### Data provided

* start *

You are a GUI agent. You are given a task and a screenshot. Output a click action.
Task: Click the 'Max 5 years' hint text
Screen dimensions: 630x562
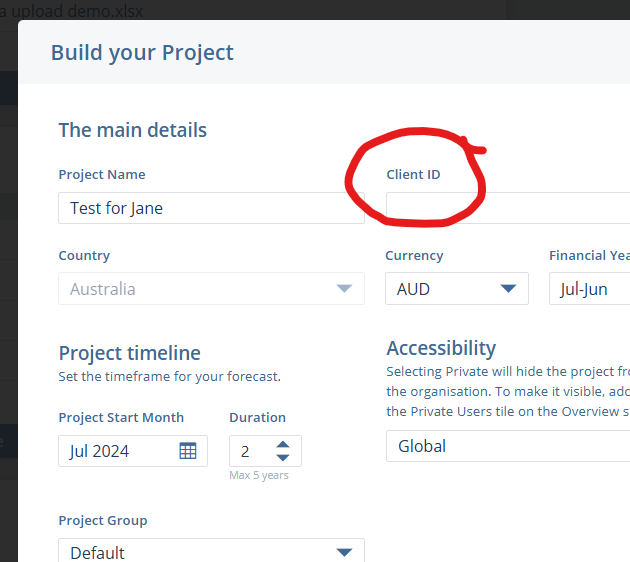[259, 475]
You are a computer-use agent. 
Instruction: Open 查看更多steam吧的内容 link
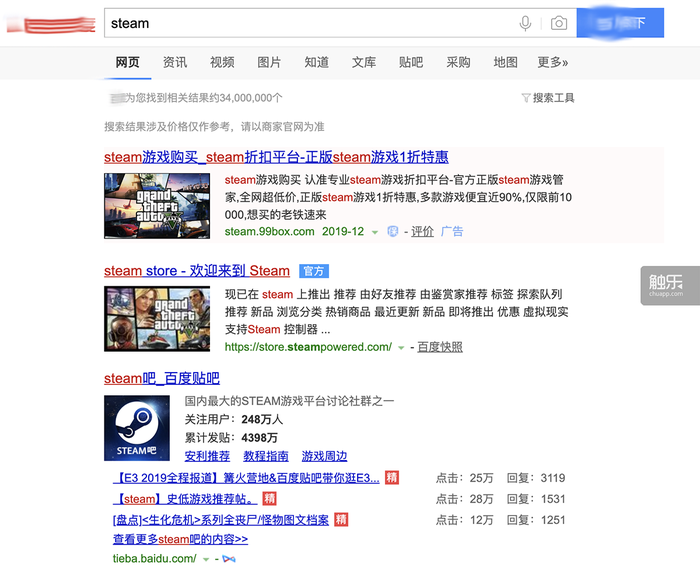(x=180, y=539)
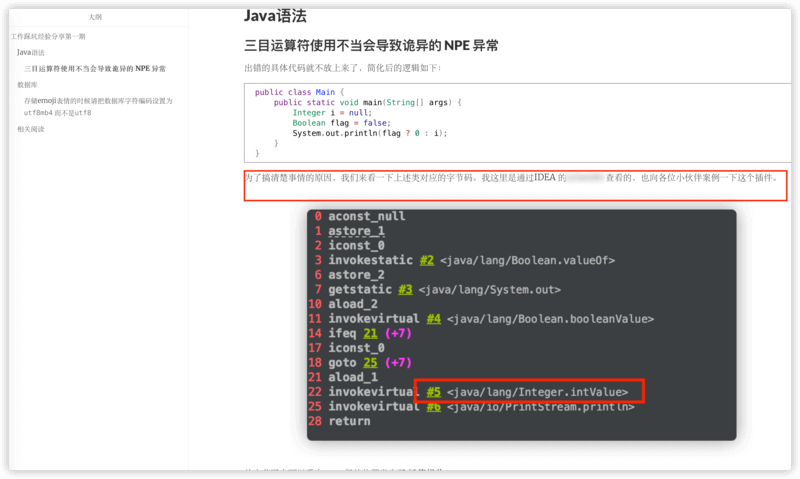Open outline item 工作踩坑经验分享第一期

[48, 36]
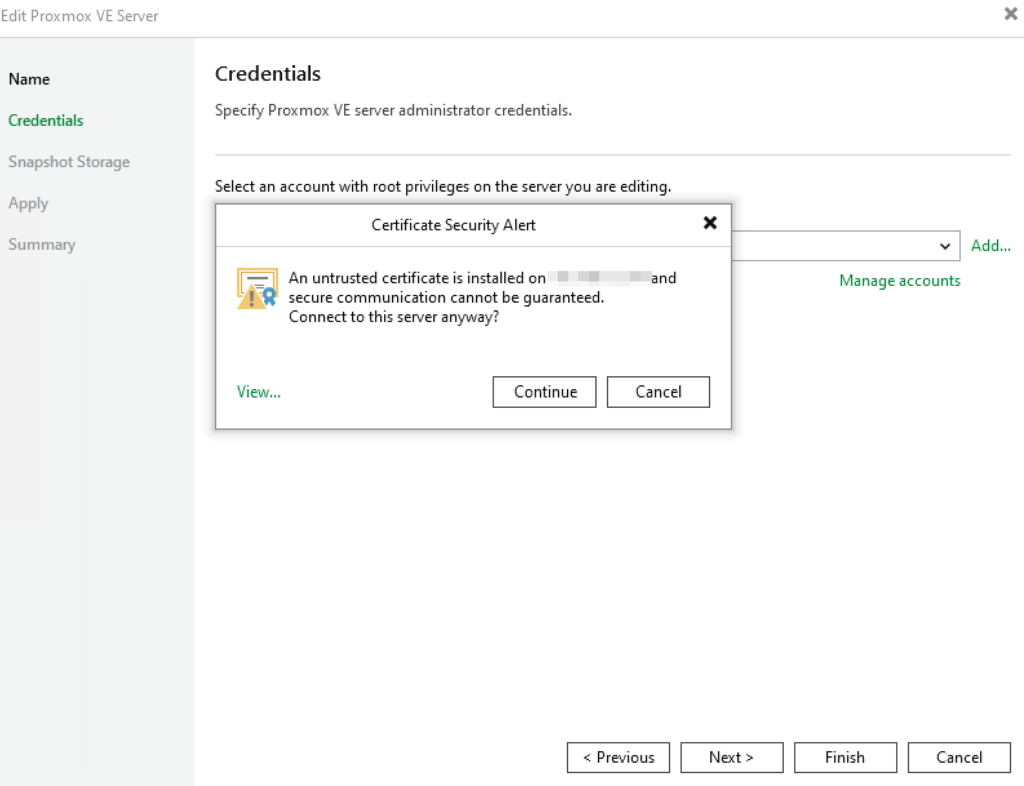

* end *

### Short problem
Reproduce all of the material with "agent" renamed to "assistant" wherever it occurs and nothing else changed. Leave the pictures out.

### Answer below
You are a GUI assistant. You are given a task and a screenshot. Output a click action.
Task: Click the 'Max 5 years' hint text
Screen dimensions: 630x562
[259, 475]
You are a computer-use assistant. 
Instruction: Open 查看更多steam吧的内容 link
(x=180, y=539)
Open outline item 工作踩坑经验分享第一期

[48, 36]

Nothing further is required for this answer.